La crisi delle tv locali in Piemonte

È esplosa la crisi delle tv locali piemontesi: dapprima il sindacato dei giornalisti (la "Subalpina") ha parlato di difficoltà a Telesubalpina (la storica emittente della Diocesi di Torino, ora gestita dai Paolini), Telestudio, Videogruppo; ora il Corecom (l'ente regionale sulla comunicazione) esprime il timore che metà delle emittenti piemontesi possano chiudere entro l'anno, con 400 posti a rischio.
La "bomba" della crisi è stata innescata dalla legge Gasparri sul digitale terrestre, perché ha favorito Mediaset e Rai, ha costretto le tv locali a grandi investimenti, mentre non è migliorata la ricezione dei canali ed è crollata la pubblicità (non solo per la crisi economica).
Alcune tv, con tre-quattro giornalisti, hanno tentato una concorrenza impossibile con il tg regionale della Rai (50 giornalisti, tra redattori e operatori di ripresa), altre sono cadute vittime di palinsesti sconclusionati, altre ancora si sono affidate ad una mutevole lottizzazione politica.
L'alternativa alla crisi non è facile. Alcune tv dovrebbero allearsi a livello regionale per fornire programmi corposi e pluralisti, altre potrebbero divenire redazioni regionali di catene nazionali o interregionali (è il caso dell'emittente dei Paolini, editori della prestigiosa "Famiglia cristiana"); ma il Governo e il Parlamento dovrebbero correggere le storture della Gasparri, con un riparto pubblicitario non limitato al duopolio Mediaset-Rai; in questo ambito, la gara per l'assegnazione delle frequenze tv, annunciata dal ministro Passera "non" a costo zero, potrebbe garantire un fondo di risarcimento alle tv locali, nel rispetto dell'art. 21 della Costituzione sul pluralismo dell'informazione. Anche la Regione potrebbe favorire investimenti per le nuove tecnologie, non limitandosi a finanziare iniziative discutibili (pensiamo ai fondi "sprecati" dalle Giunte Ghigo e Bresso con il Grinzane Cavour del prof. Soria).

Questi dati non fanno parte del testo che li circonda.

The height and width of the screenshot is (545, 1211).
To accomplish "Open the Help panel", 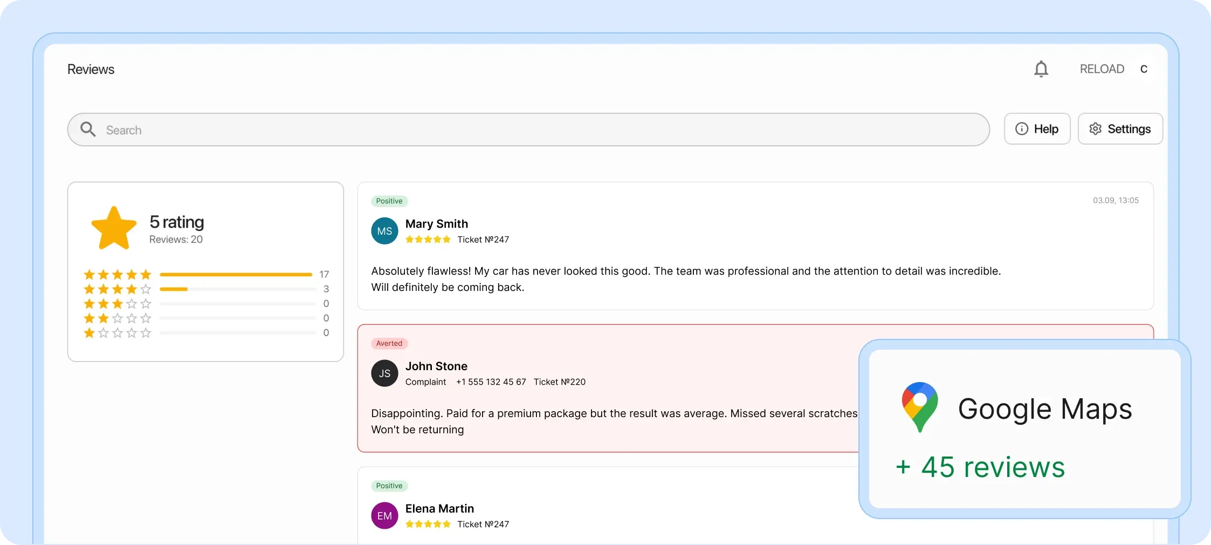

Se le tv locali piangono, una buona notizia giunge finalmente per la carta stampata: il Governo ha comunicato alla Federazione nazionale della stampa italiana di aver costituito un fondo di 120 milioni per l'editoria per il 2012. Ma sarebbe un errore pensare alla carta stampata solo nell'ottica di Roma e Milano, ovvero delle testate politico-economiche, mentre il Paese si regge su una complessa articolazione di Municipi, campanili, associazioni… "Cresci Italia", lo slogan del prof. Monti, deve valere anche per l'informazione, piccola e grande, dopo un ventennio berlusconiano incentrato sul rapporto (per alcuni incestuoso) tra Mediaset e Rai.
La stagione delle riforme non può ignorare l'informazione, nervo scoperto della vita democratica.